The Six Nations was put on hold back in March with the final round along with Ireland’s Round 4 clash with Italy in Dublin all still left to play leaving a champion uncrowned.
McKay said the SRU and the rest of the nations are currently looking to find ways to reschedule game as lockdown restrictions begin to be slowly lifted in stages across Europe.
“On the Six Nations, of course we are looking to find ways to reschedules those games,” McKay said.
“We are looking at doing that later in the year if it’s possible, around October/November time.
“But it’s not an easy solve of course because we have got two rounds effectively of the Six Nations and some under-20s games as well.
“I guess it will be a very challenging conversation but no-one actually has the ability to make decisions on this, entirely understandably, because we need to take guidance from our respective governments.”
McKay noted that it’s unlikely nations such as New Zealand and Australia will likely not travel for the autumn internationals this year leaving that window open to possibly play some Six Nations games.
“I guess everyone’s looking at different ways of when rugby can restart, and doing it in a way that gets the competitions fired up,” McKay added.
“Everyone is recognising the November series includes teams from the southern hemisphere, it just may not be practical for those teams to travel, so there’s clearly uncertainty around that.
“We’ve been looking at a number of different scenarios in respect of those autumn Test windows.
“Until such time as we’re told otherwise, we expect to have New Zealand, Argentina and Japan in November. But it would be wrong of us not to give consideration to other options, and that’s what we’re doing just now. It’s all talk as it often is in rugby, but as yet we’re not near any firm solutions.

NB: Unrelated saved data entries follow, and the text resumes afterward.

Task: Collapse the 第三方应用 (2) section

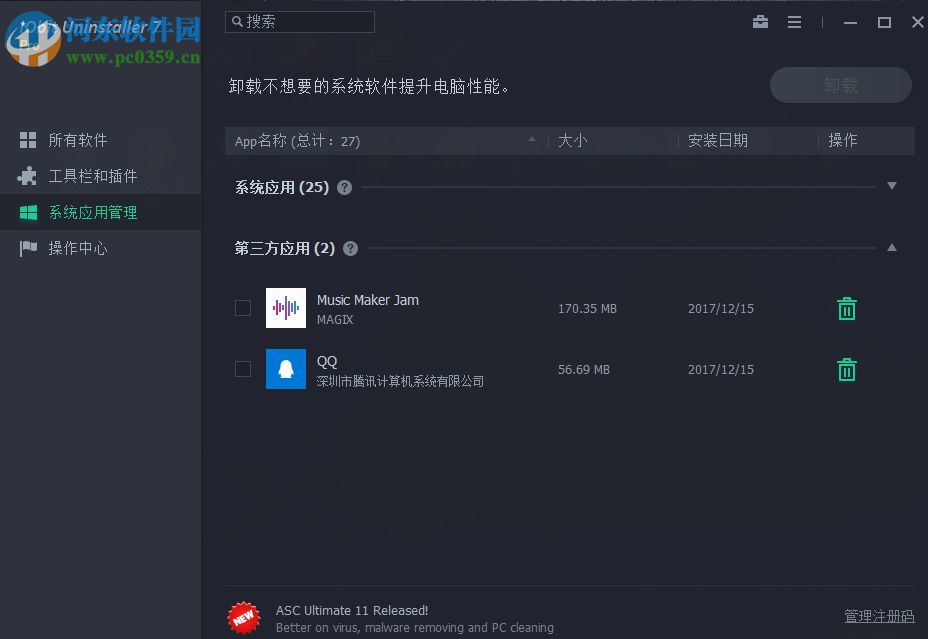Action: 891,248
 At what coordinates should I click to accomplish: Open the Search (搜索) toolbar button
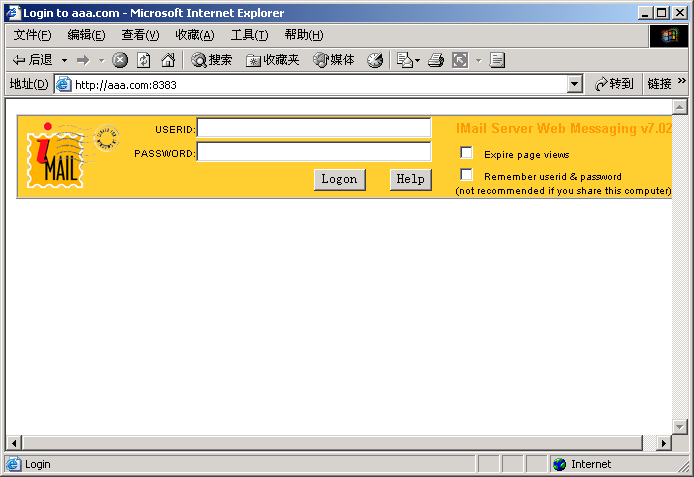pos(212,60)
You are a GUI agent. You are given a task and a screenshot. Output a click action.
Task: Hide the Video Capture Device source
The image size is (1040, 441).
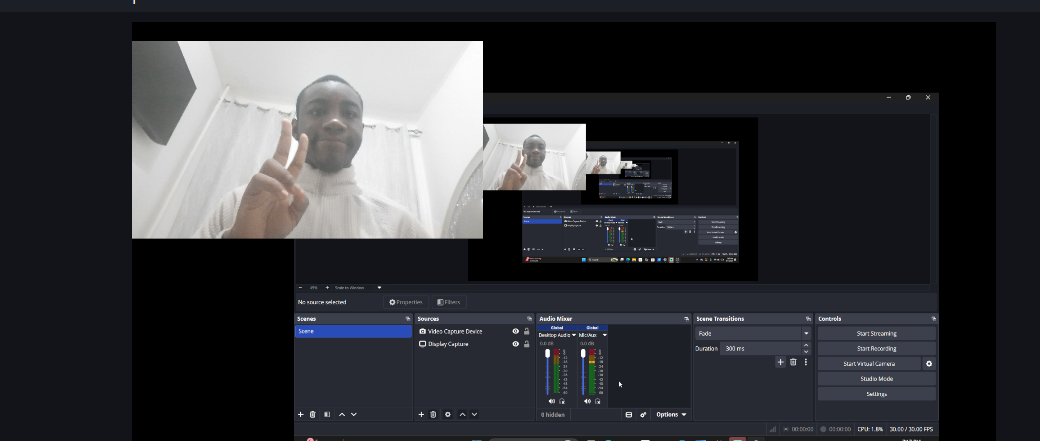[515, 332]
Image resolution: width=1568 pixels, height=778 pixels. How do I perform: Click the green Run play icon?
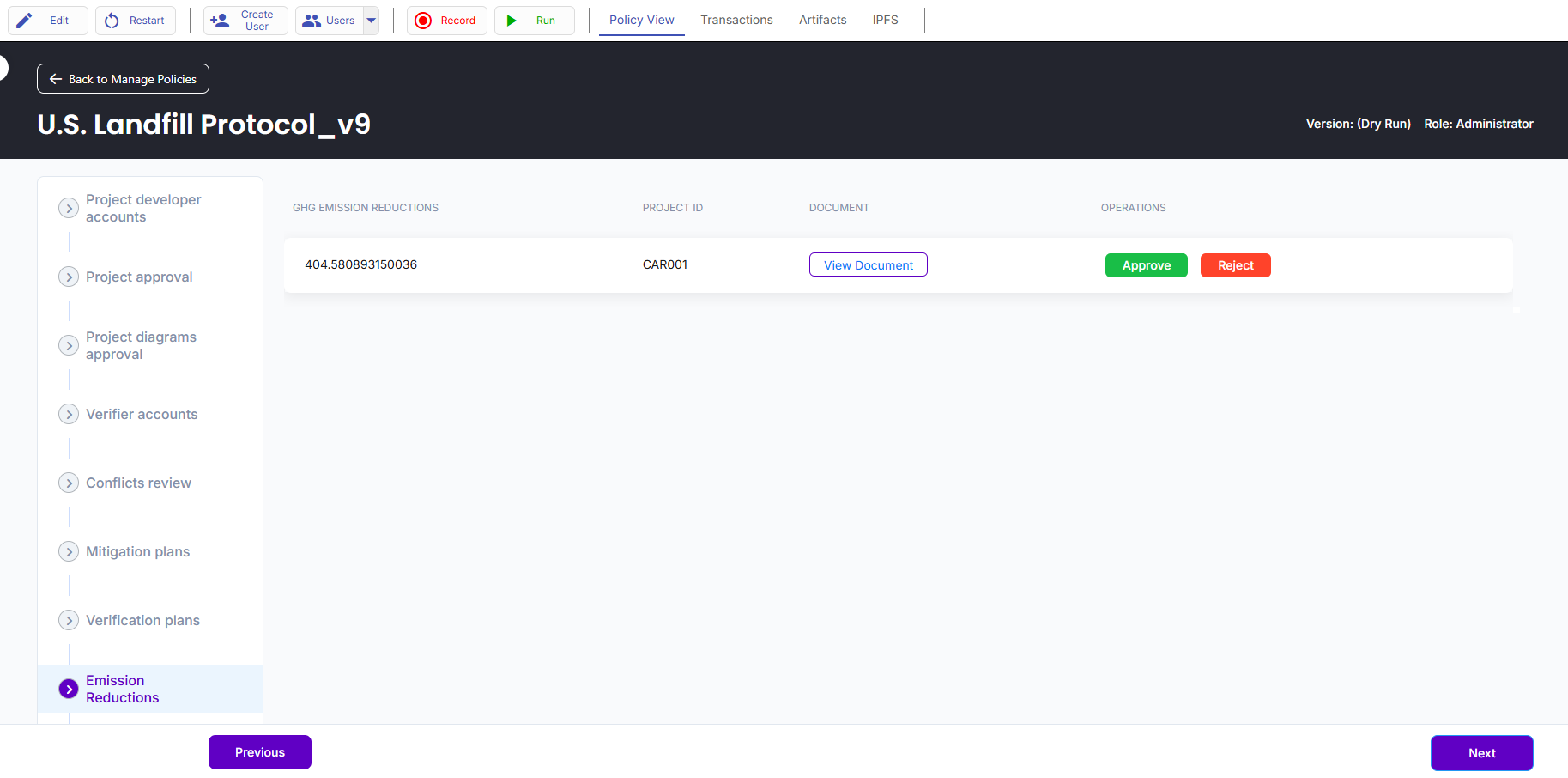click(x=512, y=21)
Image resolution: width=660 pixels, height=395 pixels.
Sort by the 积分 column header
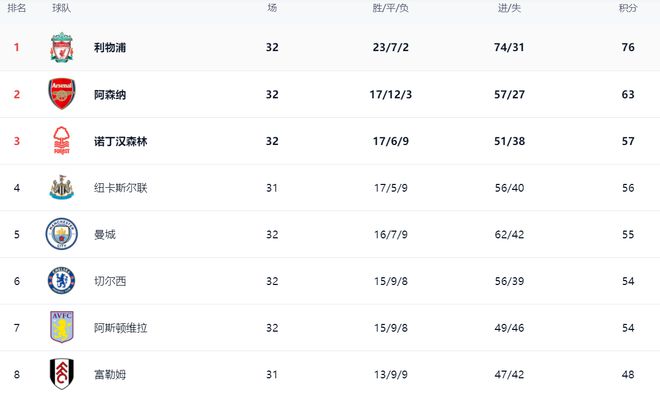click(628, 8)
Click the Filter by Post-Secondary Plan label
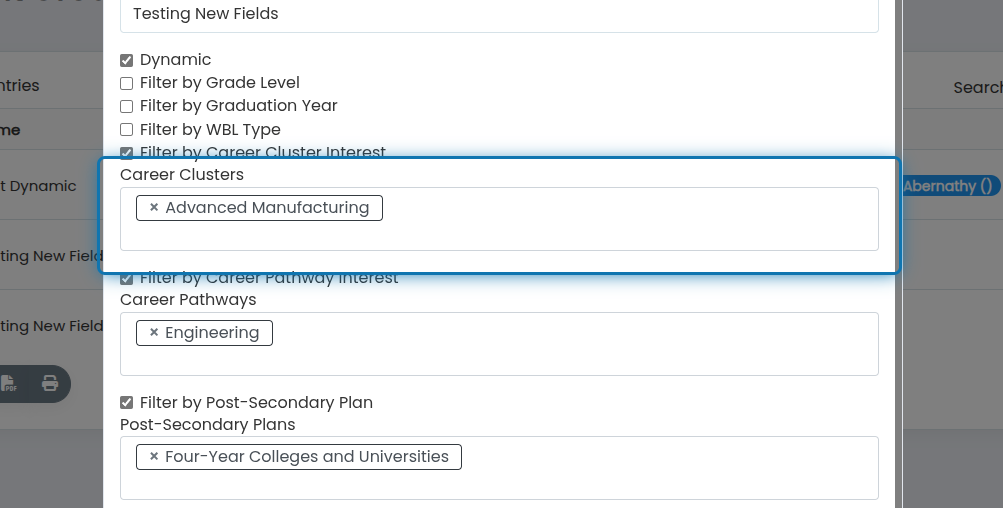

“The priority is around working with the government and trying to do what is as appropriate as possible.
“At the moment, we’re not looking too far ahead, we’re looking at when can we get our players training? When can we give advice to local rugby clubs about it being safe for them to resume training?
“So, I guess, domestically every organisation and every governing body is working with their government to do what is appropriate to them. No one can look too far into the future at the moment.”